Cerebral Hemorrhage:
= Bleeding in brain
- Occurs when a cerebral bv ruptures & blood seeps into surrounding neural tissue & damages it
- Commonly caused by burst aneurysm
- ANEURYSM = ballon-like dilation formed in artery wallet point where elasticity of artery wall is defective
Describe CEREBRAL ISCHEMIA.
Cerebral Ischemia:
= disruption of the blood supply to an area of the brain.
Describe the 3 main causes of Cerebral Ischemia.
- THROMBOSIS
= a plug called a thrombus is formed & blocks blood flow at with of its formation - EMBOLISM
= similar to 1., except that the plug, called an emboli, is carried by the blood from a larger vessel, where it was formed, to a smaller one, where it becomes lodged
- aka a thrombosis that’s taken a trip - ARTERIOSCLEROSIS
= walls of blood vessels thicken & channels narrow
–> usually as result of fat deposits
–> narrowing leads to complete blockage of the bv
List the 2 important properties of ischemia-induced brain damage.
- Takes a while to develop
- It doesn’t occur equally in a all parts of brain
- -> Particularly susceptible neurons are in certain areas of hippocampus
Describe how GLUTAMATE plays a major role in ischemia-induced brain damage.
- GLUTAMATE = brain’s most prevalent excitatory NT
- After a bv becomes blocked, many blood-deprived neurons become overactive & release ^^glutamate
- -> Glutamate over activates glutamate receptors in membranes of postsynaptic neurons
- -> ^Na & Ca2+ ions enter postsynaptic neurons
Excessive internal Na & Ca [ ]s affects postsynaptic neurons by… (2)
- Triggering release of excessive amounts of glutamate from the neurons
- -> Spreads toxic cascade to other neurons - Triggers sequence of internal reactions that ultimately kill the postsynaptic neurons
Define CLOSED-HEAD INJURIES.
- Brain injuries produced by blows that do NOT penetrate skull
Describe a CONTUSION.
Contusion:
- Closed-head injury involving damage to cerebral circulatory system
- Produced internal hemorrhaging
- -> results in HEMATOMA = localized collection of clotted blood in organ/tissue = bruise
- Occurs when brain slams against inside of skull
- Frequently occurs on side of brain opposite to side struck by blow (bc brain strikes inside of skull on other side of head)
Describe a CONCUSSION.
Concussion:
- Disturbance of consciousness following blow to head & no evidence of a contusion or other structural damage
- Its effects can last years
- Effects of repeated concussions can accumulate
- ie) memory loss in football players
Define a BRAIN INFECTION.
- An invasion of the brain by microorganisms
List the 2 different types of infections of the brain.
- Bacterial infections
2. Viral infections
Describe BACTERIAL INFECTIONS of the brain.
- Bacteria infect brain
- -> Lead to formation of CEREBRAL ABSCESSES = pus pockets in brain
- Bacteria = major cause of meningitis = inflammation of meninges
Describe the 2 types of VIRAL INFECTIONS of the brain.
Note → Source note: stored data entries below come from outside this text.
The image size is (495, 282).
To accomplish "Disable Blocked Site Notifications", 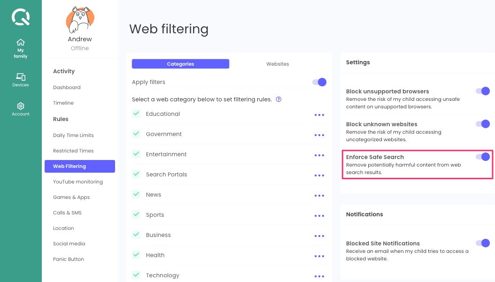I will tap(483, 243).
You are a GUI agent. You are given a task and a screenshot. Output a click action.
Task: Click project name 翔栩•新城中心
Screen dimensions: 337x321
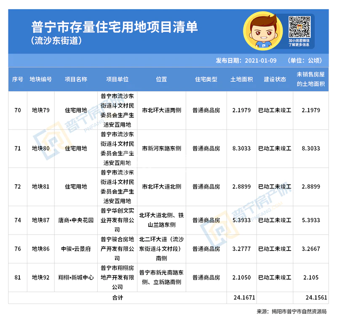tap(76, 278)
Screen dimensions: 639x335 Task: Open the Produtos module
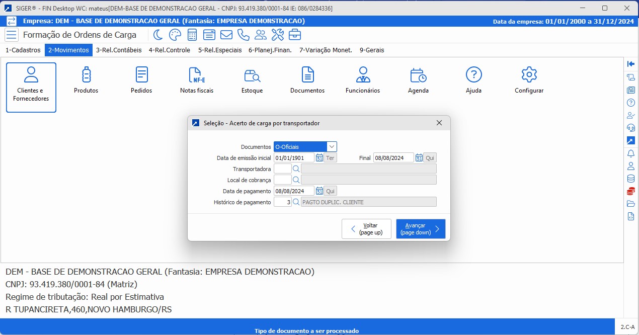click(86, 79)
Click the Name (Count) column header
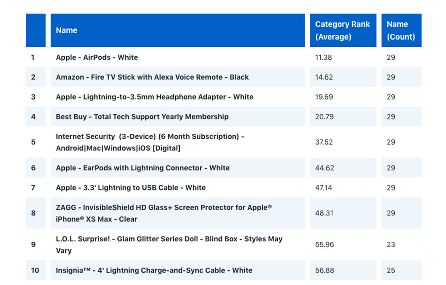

- 2 types of viral infections of NS:
(a) those w/ particular infinity for neural tissue
(b) those that attack neural tissue but have no greater affinity for it than other tissues - ie) rabies = virus w/ particular affinity for NS
Describe 3 different types of NEUROTOXINS.
- HEAVY METALS
- ie) mercury & lead
- Can accumulate in brain & permanently damage it
- -> Produce toxic psychosis = mental illness produced by neurotoxin
- ie) Madhatter = hat makers inhale mercury when making hats - DRUGS USED TO TREAT NEUROLOGICAL DISORDERS
- Proven to be toxic - Some neurotoxins = ENDOGENOUS = produced by patient’s own body
- ie) produce antibodies that attack particular components of NS
- ie) glutamate & ischemic stroke – excessive release of NT can damage brain
Discuss symptoms of DOWN SYNDROME & what causes this disorder.
Down Syndrome:
- Disorder ass w/ presence of extra chromosome 21
- Results in characteristic disfigurement & intellectual impairment
- Genetic accident
- -> Extra chromosome 21 created in egg during ovulation
Describe APOPTOSIS.
Apoptosis:
= Programmed cell death
- Critical in early development (eliminates extra neurons)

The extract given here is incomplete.